Take his association with John Carter, a New York painter, sculptor and filmmaker who goes only by Carter (twee alert!), and whose clever idea it was to have Franco appear as a version of himself on the soap opera General Hospital. Together the two made Carter's 2008 film Erased James Franco, which I have not seen but which has Franco re-enacting his past film roles.
Nor will I see it, if it's anything like Maladies, in which Franco plays the artfully referential "James," who is, guess what, a former soap-opera star struggling to retool himself as a writer. Either that, or he has a degenerative mental illness, or both. James listens to telephone dial tones for comfort; there's a voice inside his head passing vaguely knowing comment; and his being an artist and all, it doesn't take much to reduce him to a gibbering wreck .
Other voices belong to James's saucer-eyed sister (Fallon Goodson), who wears ill-fitting wigs and likes to deface the Rorschach-like paintings of Catherine (Catherine Keener), the artist and patron who gives the siblings both shelter and acerbic encouragement. Mercifully there's at least one non-artist, a closeted and cravatted gay man (this being 1963) named Delmar (David Strathairn), who spends his time watching James's old TV shows and gazing mournfully upon the object of his affection.

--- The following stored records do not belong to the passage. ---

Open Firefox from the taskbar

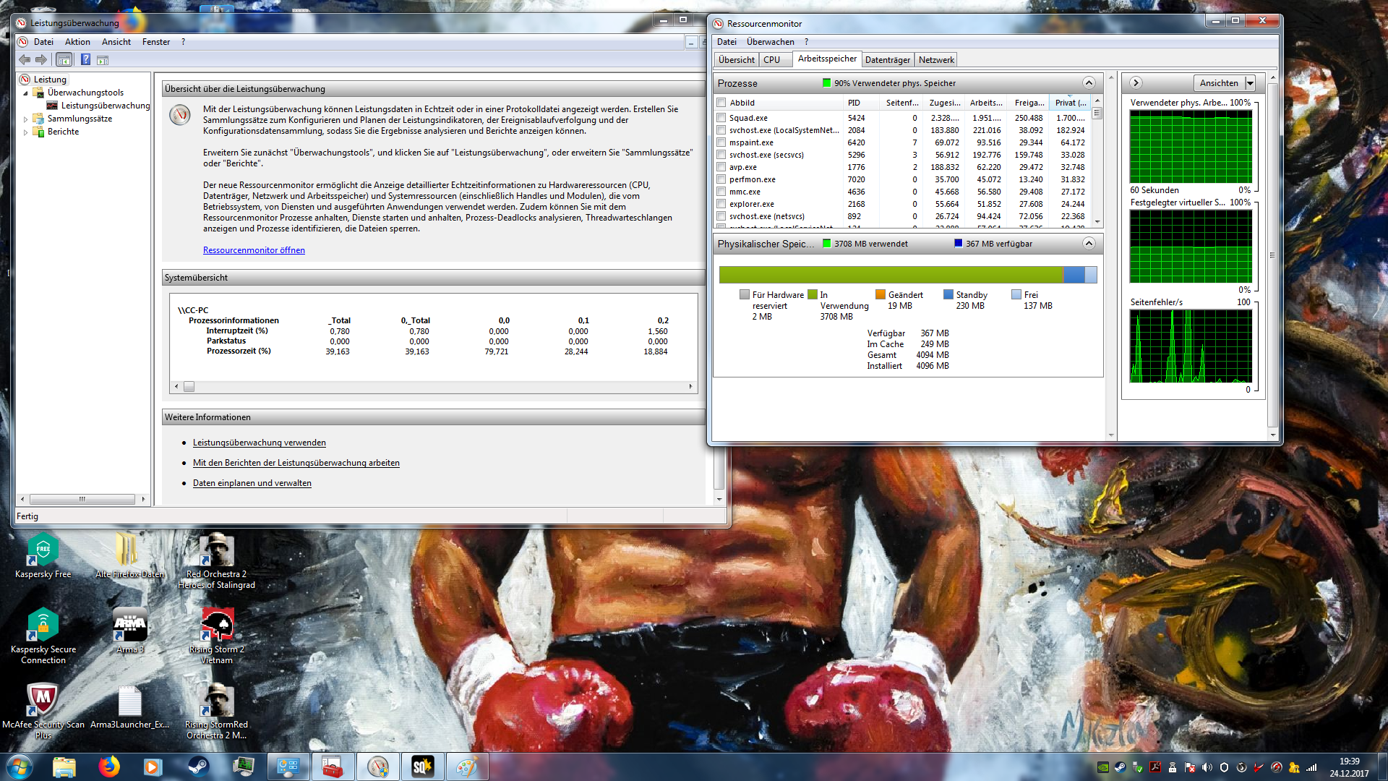[x=109, y=767]
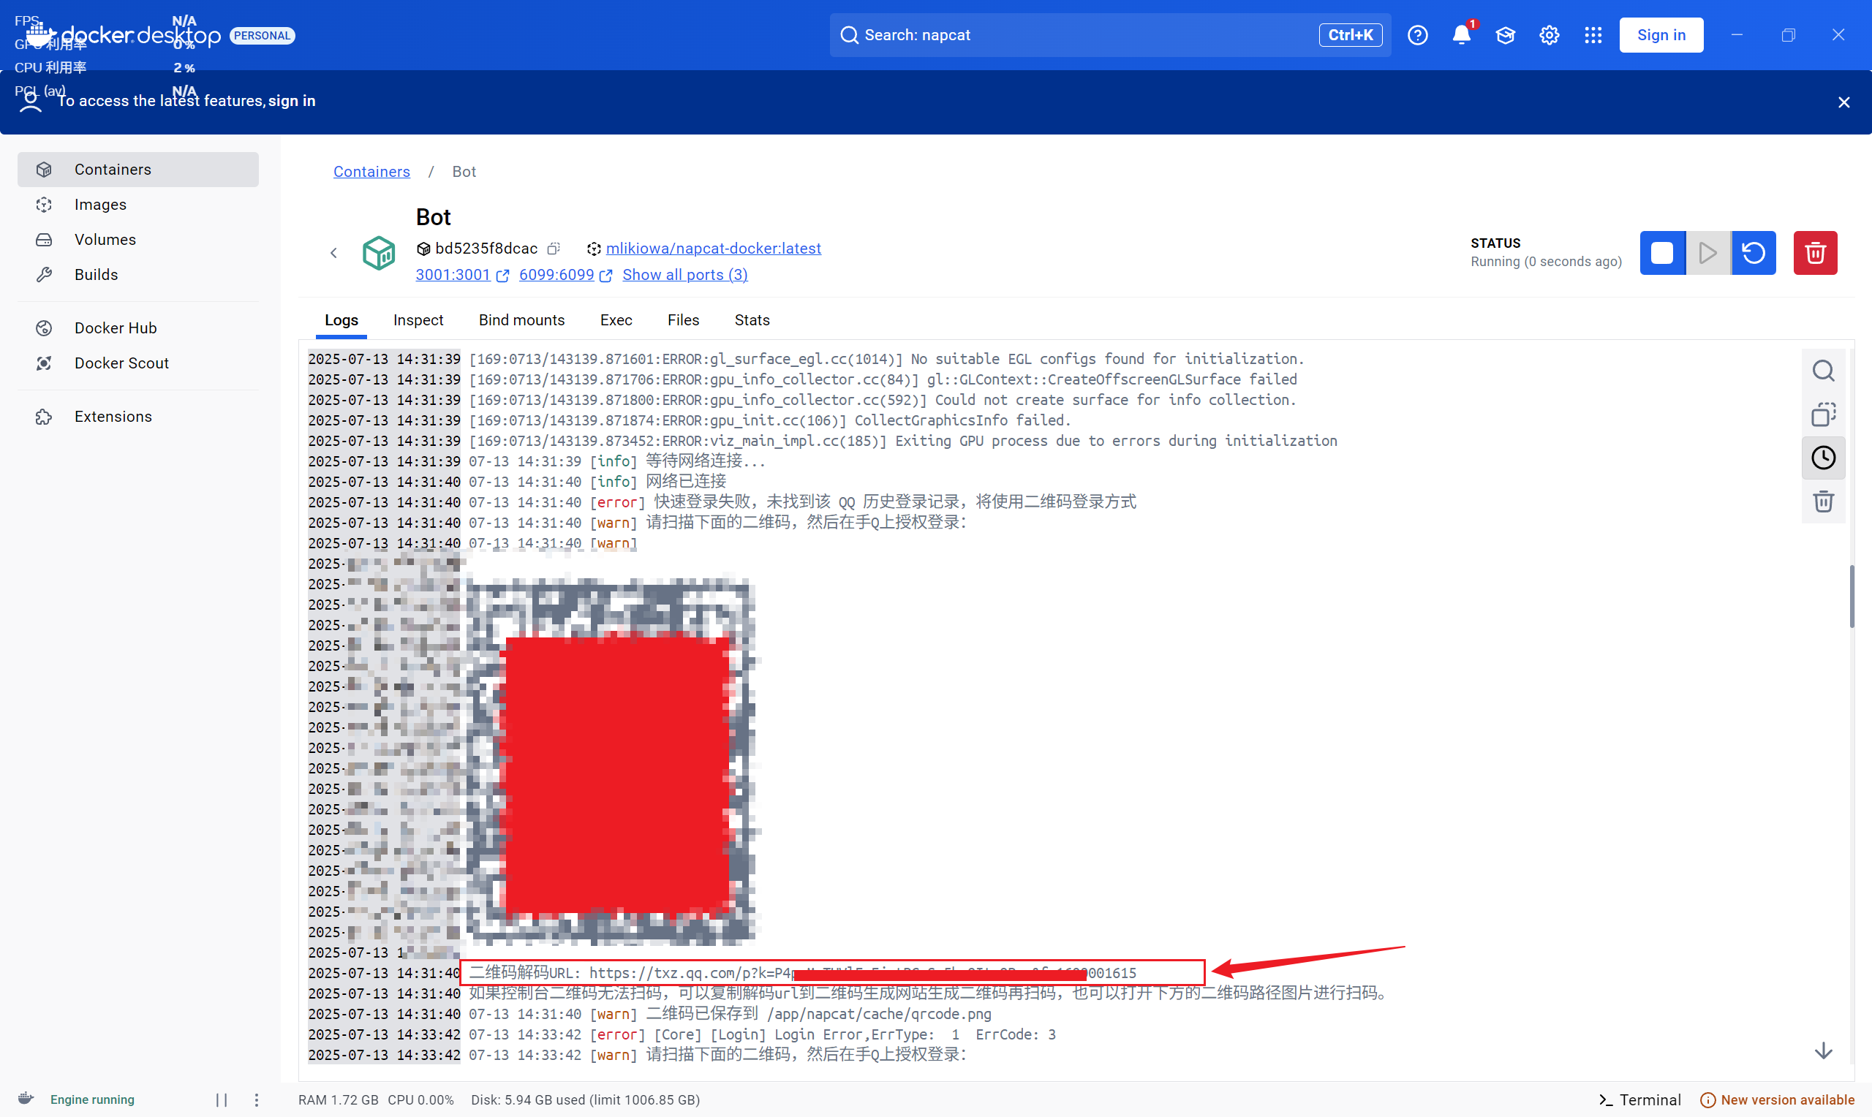Image resolution: width=1872 pixels, height=1117 pixels.
Task: Open Docker Desktop settings gear
Action: [1548, 35]
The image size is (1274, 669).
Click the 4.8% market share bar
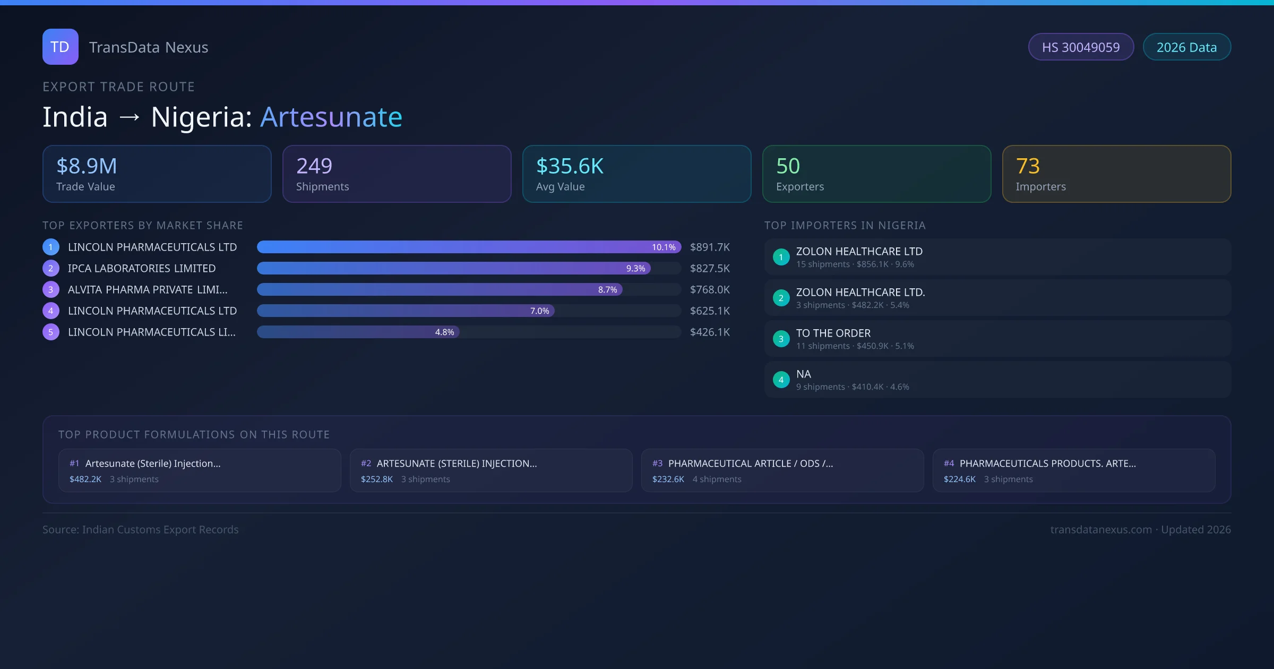coord(358,332)
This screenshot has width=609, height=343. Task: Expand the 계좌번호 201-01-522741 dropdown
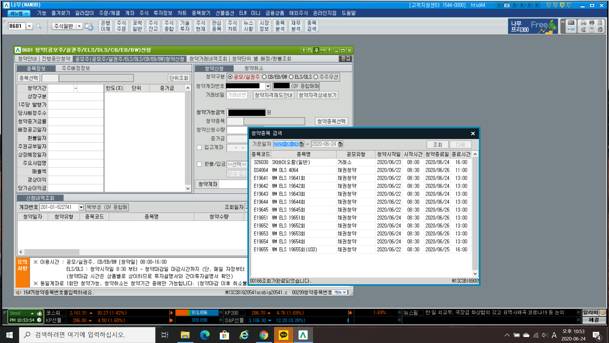81,207
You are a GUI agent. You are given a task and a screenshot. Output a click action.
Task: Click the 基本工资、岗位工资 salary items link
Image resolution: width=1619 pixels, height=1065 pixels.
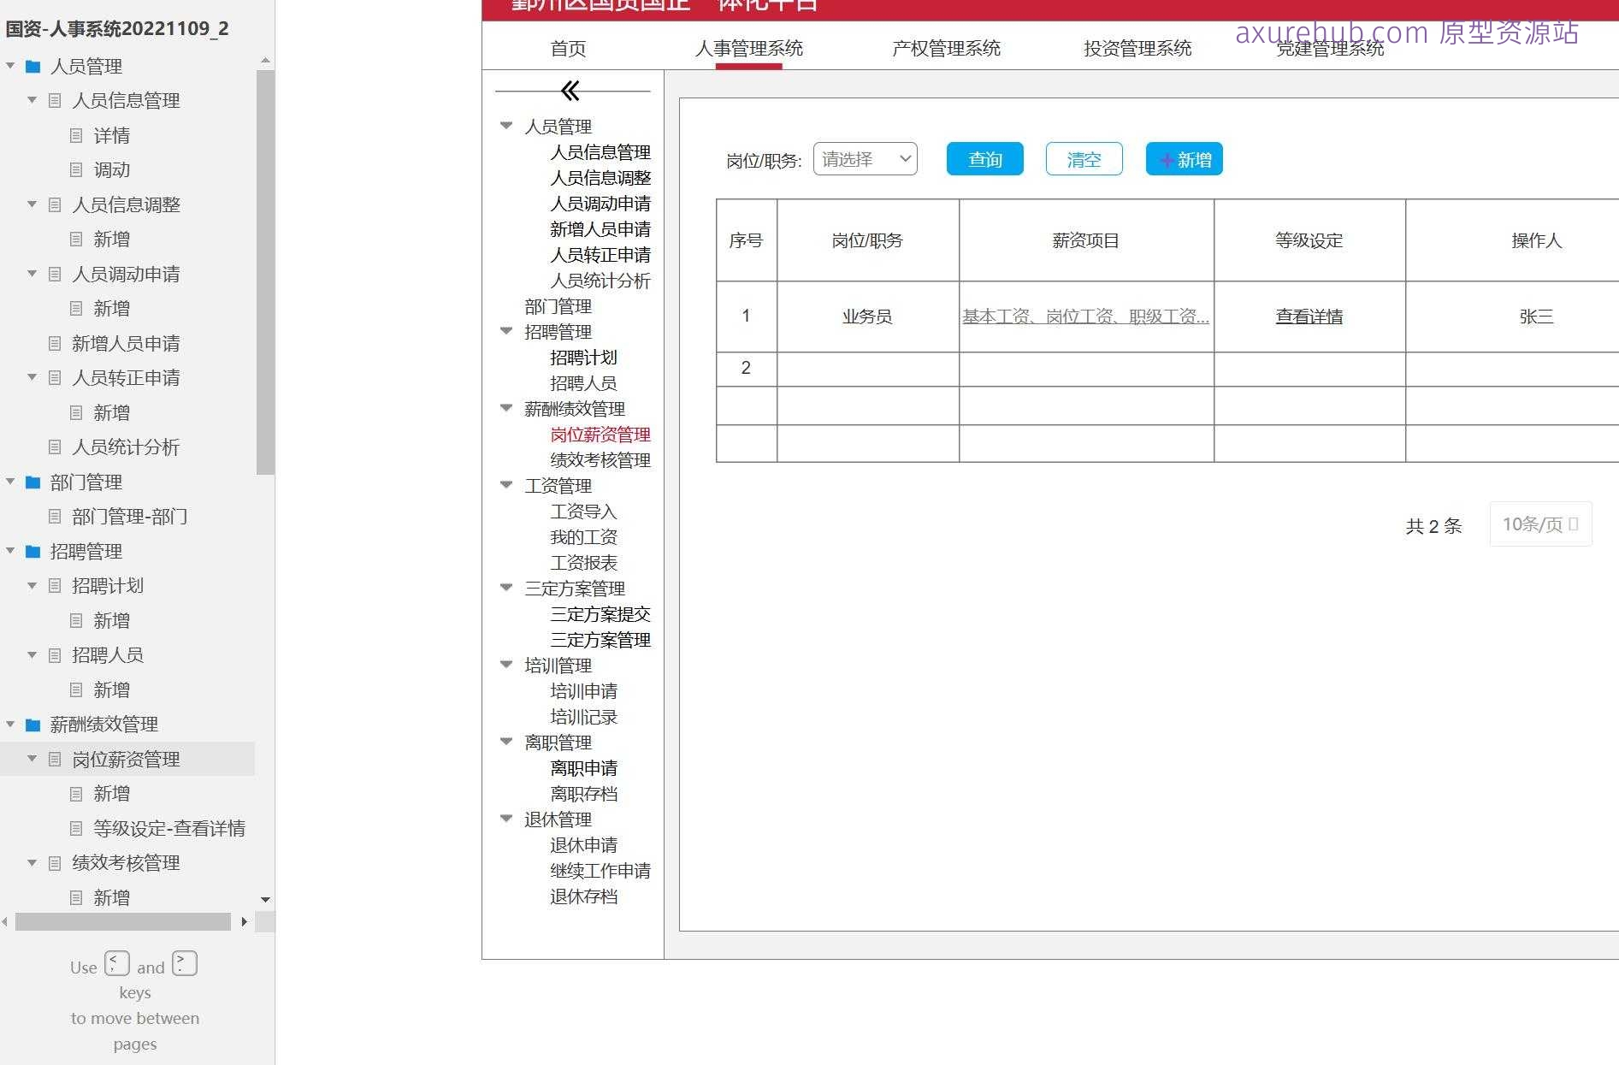point(1085,317)
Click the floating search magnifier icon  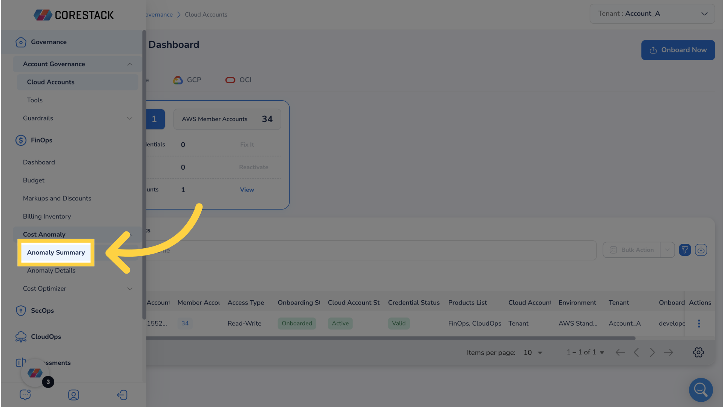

Mostly, though, this motley crew sits around exchanging Pinteresquely obscure non sequiturs, a sure sign of creative juices at work and play. Now and then they get out of the house to walk or drive or face down the conventional world, represented by Alan Cumming, of all people, in suit and tie, tut-tutting over cross-dressing and other subversions of identity and gender.
I get it now: subversive reversals! This being the '60s, It's only a matter of time before the cops, or shall we call them agents of cultural repression, show up to cart poor James off to jail or the funny farm or whatever.
And lest we presume even a smidgen of retrograde realism, Jim Jones and the People's Temple (1978) gets shoveled in for the fun of it.
In interview after interview Carter has said that he's "interested in" performance, identity transformation and emotional disintegration among creative types. But he never says what about those things interests him, or how. Maladies, too, just sits there, throwing out empty references without growing a single one into something resembling an idea.
"I just did it the way I know how to do it," Carter kindly explained to an interviewer, "which was a pile of notes put together to make a film out of." Having seen the pile, I believe him.
Along with the rest of the movie's fine cast, Franco presumably believes he is in the presence of art. Me, I know a fire hose when I see one.